Monday, September 2, 2013

Understanding Facebook Spam

Check you’re e-mail and you’re likely to find a few spam messages. We’ve come to expect it and when the spam filters let some of it through, most of us hit the delete button and away it goes. Or maybe we don’t read our e-mail at all because most of it is stuff we don’t want to see. Many of us communicate more through Facebook than we do through e-mail. Unfortunately, Facebook has its own problem with spam. Worse, many of us perpetuate it without realizing what we are doing. Let’s take a look at how Facebook spam works.

Troll Linking

One of the most obvious forms of spam is the work of trolls and can result in click-through profits for the troll. It works like this: first, the troll finds a Facebook page that has several thousand followers. He then adds a comment to the page along the lines of “That’s interesting, but you should check out” The people curious enough to follow the link will be taken to a site advertising some product and the person who placed the link will be credited with redirecting traffic to that site.

Everyone Needs to See This

Some Facebook spammers are able convince unsuspecting users to do their dirty work. Instead of directly posting the link on a Facebook page, theses spammers rely on chain sharing. A classic version of this is that the spammer will post a picture of a child with a disfigured face. A recent version of this stated, “This child has skin cancer!!!! FB decided 2 give 1 dollar per every share Ur one share can save his life please dOnt ignore…..” The reason I saw it was because one of my friends had shared it with the statement, “Just in case this is true.”
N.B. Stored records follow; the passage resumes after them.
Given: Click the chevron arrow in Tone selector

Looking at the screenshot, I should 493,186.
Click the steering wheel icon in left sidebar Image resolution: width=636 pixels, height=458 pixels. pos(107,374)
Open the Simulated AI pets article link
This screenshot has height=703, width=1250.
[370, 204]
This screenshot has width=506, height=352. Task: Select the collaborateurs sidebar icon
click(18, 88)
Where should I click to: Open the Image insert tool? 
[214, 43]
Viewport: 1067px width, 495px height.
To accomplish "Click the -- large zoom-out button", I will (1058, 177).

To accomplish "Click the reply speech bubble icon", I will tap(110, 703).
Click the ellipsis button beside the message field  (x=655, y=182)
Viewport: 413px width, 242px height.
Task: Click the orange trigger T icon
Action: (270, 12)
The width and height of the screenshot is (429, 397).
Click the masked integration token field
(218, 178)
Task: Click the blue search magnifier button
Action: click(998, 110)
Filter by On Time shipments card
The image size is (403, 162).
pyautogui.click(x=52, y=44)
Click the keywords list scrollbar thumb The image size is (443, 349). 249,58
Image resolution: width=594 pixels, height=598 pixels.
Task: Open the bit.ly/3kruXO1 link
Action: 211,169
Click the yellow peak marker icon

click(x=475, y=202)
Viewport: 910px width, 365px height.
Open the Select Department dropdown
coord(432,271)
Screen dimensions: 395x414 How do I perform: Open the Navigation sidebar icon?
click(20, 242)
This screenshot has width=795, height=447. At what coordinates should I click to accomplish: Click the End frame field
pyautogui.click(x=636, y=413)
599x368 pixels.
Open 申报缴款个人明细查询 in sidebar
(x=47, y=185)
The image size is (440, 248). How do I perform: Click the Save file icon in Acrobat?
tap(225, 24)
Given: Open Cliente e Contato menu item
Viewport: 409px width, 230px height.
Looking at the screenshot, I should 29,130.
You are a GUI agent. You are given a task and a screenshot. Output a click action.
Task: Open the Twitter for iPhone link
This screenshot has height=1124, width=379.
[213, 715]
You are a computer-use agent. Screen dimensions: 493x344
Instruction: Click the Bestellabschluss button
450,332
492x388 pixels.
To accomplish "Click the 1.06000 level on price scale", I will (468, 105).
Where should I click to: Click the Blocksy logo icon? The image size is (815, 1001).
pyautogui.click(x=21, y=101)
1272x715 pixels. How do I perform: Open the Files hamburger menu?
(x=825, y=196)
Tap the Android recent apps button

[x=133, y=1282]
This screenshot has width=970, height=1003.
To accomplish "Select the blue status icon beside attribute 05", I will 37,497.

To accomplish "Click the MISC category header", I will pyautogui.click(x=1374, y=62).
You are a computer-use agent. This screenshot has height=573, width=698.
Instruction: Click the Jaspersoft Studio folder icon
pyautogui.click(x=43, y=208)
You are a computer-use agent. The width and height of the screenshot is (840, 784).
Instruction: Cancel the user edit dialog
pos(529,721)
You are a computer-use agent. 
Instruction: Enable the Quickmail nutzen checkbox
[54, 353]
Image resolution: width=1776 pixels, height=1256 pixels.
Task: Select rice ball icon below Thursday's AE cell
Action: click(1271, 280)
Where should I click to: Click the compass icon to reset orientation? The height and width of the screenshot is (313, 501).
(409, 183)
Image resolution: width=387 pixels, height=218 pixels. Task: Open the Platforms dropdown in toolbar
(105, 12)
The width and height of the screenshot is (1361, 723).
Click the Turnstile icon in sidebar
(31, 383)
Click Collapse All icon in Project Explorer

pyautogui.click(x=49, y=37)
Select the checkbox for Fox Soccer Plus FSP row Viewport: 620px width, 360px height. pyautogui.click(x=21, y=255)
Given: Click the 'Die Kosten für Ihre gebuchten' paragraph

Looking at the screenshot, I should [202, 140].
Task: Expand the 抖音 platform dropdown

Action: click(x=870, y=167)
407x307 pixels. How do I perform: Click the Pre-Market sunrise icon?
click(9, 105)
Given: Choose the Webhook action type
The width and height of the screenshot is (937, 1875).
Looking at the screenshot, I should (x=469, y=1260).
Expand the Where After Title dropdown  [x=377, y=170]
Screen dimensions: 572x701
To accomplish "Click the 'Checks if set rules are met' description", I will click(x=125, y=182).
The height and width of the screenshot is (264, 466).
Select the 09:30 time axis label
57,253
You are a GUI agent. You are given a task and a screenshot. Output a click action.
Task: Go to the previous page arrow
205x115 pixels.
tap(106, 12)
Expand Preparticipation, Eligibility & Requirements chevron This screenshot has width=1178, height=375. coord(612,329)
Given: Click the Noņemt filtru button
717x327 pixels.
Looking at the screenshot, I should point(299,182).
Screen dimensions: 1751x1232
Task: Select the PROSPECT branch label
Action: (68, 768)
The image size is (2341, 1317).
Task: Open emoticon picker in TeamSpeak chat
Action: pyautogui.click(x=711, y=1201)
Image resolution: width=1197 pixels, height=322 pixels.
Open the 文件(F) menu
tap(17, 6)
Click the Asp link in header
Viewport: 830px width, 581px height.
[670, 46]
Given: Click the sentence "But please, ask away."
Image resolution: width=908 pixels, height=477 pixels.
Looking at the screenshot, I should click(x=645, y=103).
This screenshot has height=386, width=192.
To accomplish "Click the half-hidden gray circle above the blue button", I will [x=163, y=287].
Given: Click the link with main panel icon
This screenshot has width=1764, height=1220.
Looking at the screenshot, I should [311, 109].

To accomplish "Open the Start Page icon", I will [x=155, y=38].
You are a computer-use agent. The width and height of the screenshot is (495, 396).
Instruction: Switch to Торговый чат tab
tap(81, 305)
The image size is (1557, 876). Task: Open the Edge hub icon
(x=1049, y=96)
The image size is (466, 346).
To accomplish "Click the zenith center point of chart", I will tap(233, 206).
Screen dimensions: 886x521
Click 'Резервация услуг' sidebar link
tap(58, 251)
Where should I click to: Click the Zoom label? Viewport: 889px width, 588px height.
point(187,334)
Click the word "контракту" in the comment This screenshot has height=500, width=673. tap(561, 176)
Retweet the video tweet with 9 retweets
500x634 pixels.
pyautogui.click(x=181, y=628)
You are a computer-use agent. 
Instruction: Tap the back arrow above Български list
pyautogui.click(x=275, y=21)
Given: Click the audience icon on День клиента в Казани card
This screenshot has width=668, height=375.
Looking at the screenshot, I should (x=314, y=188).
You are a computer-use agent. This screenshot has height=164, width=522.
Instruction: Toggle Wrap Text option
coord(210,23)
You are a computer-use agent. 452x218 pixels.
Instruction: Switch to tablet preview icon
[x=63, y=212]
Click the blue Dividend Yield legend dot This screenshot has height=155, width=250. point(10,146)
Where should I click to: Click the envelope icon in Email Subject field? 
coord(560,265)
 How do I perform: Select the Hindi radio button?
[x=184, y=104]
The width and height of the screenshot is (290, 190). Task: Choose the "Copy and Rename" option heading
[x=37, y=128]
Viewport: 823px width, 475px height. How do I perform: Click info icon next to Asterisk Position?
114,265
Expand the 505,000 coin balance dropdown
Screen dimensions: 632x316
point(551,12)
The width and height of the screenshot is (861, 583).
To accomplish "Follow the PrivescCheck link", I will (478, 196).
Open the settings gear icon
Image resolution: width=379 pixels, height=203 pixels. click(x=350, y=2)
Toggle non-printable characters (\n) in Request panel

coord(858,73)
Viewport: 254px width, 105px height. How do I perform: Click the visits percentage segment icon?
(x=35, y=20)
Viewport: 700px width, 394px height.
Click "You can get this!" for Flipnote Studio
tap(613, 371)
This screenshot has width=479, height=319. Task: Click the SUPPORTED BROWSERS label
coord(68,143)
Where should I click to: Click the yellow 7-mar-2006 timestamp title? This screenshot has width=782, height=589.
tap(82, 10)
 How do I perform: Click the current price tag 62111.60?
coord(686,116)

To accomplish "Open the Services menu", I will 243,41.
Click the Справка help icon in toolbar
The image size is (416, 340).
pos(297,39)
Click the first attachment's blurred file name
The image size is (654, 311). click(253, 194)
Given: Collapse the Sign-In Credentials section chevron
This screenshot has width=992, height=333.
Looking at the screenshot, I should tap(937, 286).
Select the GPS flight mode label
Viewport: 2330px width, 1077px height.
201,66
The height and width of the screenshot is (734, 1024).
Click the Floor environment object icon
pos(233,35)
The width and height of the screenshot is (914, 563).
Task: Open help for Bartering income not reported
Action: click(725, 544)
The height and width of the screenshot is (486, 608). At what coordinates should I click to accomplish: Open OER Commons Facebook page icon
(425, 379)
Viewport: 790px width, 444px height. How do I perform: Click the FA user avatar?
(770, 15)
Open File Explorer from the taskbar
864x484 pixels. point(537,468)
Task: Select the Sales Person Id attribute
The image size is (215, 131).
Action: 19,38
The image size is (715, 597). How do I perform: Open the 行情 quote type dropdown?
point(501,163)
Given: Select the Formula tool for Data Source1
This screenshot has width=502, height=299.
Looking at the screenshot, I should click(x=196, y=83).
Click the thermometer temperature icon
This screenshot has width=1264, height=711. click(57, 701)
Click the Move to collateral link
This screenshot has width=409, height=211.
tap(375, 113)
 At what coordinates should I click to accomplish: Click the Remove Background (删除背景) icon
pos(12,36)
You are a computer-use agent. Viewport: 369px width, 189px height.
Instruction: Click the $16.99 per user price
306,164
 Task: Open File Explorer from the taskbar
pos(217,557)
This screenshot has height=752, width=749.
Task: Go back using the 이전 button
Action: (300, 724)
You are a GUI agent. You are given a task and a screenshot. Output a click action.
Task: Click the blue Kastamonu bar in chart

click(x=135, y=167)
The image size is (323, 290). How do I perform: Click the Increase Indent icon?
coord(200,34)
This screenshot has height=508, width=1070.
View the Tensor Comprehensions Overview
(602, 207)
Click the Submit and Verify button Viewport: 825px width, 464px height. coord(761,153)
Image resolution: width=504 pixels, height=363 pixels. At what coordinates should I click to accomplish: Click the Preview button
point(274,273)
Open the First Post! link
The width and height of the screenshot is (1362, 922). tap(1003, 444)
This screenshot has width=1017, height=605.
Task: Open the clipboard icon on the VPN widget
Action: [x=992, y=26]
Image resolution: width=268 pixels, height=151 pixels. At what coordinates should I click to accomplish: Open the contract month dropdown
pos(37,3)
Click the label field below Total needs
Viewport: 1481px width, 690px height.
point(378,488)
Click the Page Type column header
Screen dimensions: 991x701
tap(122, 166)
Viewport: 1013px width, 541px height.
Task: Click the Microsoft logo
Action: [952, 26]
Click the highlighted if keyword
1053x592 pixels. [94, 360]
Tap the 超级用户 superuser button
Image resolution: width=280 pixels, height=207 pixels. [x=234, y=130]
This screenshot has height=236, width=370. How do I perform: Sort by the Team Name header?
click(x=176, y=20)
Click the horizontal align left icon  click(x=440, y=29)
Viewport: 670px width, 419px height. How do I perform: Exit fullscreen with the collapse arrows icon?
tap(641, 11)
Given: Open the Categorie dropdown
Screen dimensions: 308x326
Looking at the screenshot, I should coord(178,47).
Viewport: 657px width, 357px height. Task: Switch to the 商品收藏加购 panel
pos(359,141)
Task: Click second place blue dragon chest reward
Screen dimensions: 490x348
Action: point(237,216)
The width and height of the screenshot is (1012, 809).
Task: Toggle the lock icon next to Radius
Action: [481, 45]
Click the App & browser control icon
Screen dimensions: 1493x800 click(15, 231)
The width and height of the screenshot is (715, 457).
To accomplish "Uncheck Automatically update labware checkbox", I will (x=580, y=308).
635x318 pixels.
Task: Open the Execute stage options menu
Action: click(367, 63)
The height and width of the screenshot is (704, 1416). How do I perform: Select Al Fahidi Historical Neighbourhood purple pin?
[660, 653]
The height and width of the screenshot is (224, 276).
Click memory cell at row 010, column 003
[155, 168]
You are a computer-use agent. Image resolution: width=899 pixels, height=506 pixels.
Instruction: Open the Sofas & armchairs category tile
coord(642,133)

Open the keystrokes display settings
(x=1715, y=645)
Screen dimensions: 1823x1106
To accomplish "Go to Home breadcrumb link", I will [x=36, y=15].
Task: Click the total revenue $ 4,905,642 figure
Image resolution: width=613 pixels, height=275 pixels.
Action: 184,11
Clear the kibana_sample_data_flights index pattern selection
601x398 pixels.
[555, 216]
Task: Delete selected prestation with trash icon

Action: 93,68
That’s the reason this type of spam works. People recognize the power of social media and don’t want to be the break in the chain, “just in case this is true.” They don’t want to be the one who doesn’t help a child with cancer. If someone posts, “I found a camera with this picture on it, share to help me find the owner,” they don’t want to be the person who doesn’t help. If someone posts, “97% of Facebook users won’t repost this. Jesus is Lord,” they don’t want to be seen as a heathen for not reposting it.

What’s really going on here is that the person who originally posted these things is trying to drive traffic to their corner of Facebook. In some cases, they are just trying to see the numbers rise. In other cases, they are hoping to gain likes that they can use to push their product at a later time.


For a long time, people have noticed misspellings and grammatical errors in spam of all kinds, including Facebook spam, such as in the example above. Some people have attributed it to foreigners generating the spam. While that is a possible reason, it is much more likely that the people generating the spam speak fluent English. Some may have a college degree. Many times, the misspellings are intentional. If you notice in the example, “Ur” is used to replace “your” not “you are.” And “dOnt" is used to replace “don’t.” Only a person fluent in English would think to make these substitutions.

The reason spammers make substitutions like this is to get around spam filters. If the spam filter is looking for “your one share” then it might not pick up on “Ur one share.” If it is looking for “please don’t ignore,” then it might not pick up on “please dOnt ignore.”

How to Avoid Sharing Spam

First, consider the value of the information. Is this something your friends would want to see? If you see a funny picture or video and want your friends to see it, there isn’t much harm in sharing it. But if the main reason for sharing it is to encourage your friends to pass it along, then maybe you shouldn’t.

Second, consider the accuracy of the information. Can you find evidence to back it up? Does it make sense? Why, for example, would Facebook agree to pay money for the number of times a photo is shared?

Third, consider the source. Was the original information posted by someone you know and trust or is it coming from a page you can’t associate with anyone you know?